Sur le papier, mi-avril, la vente de Marianne paraît simple, étonnamment simple. Daniel Kretinsky, propriétaire de Casino et du n° 2 deux français de l’édition, Editis, mandate Denis Olivennes, président d’Editis et du groupe de presse CMI, afin qu’il vende l’hebdomadaire acheté voici six ans. Si le magnat tchèque souhaite se séparer du magazine, c’est qu’outre ses pertes - entre 3 et 4 millions d’euros chaque année -, il s’agacerait de sa ligne "monochrome anti-Macron".
Pierre-Edouard Stérin, à la tête de la société d’investissement Otium Capital, est approché. L’exilé fiscal en Belgique négocie seul en lice - après avoir manifesté de l’intérêt, Vincent Bolloré comme les deux héritiers d’Iskandar Safa, propriétaires du journal Valeurs actuelles, font silence.
L’hebdomadaire, de gauche, souverainiste, s’accommode avec une surprenante souplesse du quinquagénaire affichant sa foi catholique conservatrice, nourrie de ses retraites à l’abbaye de Solesmes (Sarthe). Pour mettre la main sur le magazine, fondé en 1997, Pierre-Edouard Stérin promet beaucoup. Il déboursera entre 8 à 10 millions d’euros, il consent à toutes les garanties d’indépendance demandées par la rédaction, et il conservera à sa tête la directrice, Natacha Polony.

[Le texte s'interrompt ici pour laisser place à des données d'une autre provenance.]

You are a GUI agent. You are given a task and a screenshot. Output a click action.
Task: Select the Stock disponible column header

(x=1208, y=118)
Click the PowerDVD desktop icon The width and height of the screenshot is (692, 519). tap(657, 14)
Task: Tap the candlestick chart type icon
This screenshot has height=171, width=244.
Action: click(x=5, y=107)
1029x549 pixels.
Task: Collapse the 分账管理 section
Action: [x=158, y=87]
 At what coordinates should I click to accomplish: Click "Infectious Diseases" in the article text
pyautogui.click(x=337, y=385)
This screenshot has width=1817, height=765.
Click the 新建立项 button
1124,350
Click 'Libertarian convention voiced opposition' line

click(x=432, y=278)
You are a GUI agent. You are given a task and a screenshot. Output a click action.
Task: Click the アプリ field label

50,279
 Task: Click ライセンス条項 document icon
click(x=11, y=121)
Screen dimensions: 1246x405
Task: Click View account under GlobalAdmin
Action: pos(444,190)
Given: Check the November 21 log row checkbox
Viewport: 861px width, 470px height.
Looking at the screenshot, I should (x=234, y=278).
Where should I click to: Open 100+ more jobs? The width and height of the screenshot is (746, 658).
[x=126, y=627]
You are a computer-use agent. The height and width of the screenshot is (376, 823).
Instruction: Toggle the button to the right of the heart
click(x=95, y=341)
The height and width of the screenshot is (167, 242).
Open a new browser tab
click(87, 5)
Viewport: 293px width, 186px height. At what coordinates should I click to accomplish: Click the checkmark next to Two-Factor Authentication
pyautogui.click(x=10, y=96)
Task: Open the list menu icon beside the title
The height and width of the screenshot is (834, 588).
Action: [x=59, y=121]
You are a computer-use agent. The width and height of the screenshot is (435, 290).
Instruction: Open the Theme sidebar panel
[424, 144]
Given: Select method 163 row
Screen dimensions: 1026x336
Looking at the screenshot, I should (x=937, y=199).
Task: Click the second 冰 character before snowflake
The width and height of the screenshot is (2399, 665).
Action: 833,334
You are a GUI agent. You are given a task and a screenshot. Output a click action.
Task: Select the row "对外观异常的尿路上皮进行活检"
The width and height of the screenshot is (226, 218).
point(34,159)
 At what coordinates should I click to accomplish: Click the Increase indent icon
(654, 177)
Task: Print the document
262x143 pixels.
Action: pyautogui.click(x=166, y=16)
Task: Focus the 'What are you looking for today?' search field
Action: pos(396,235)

Le 12 juin, il envoie deux missionnaires à la rencontre des journalistes, une habitude chez le fondateur de Smartbox évitant les agoras, tant l’incommodent imprévu, second degré et humour – jeux de langage que son esprit clinique tient, depuis sa naissance, à distance. A sa place donc, Arnaud Montebourg, ex-ministre socialiste reconverti dans le patriotisme industriel, accompagné d’Alban du Rostu, trentenaire, ancien de McKinsey, à la tête du Fonds du bien commun, la fondation philanthropique de la 104e fortune de France.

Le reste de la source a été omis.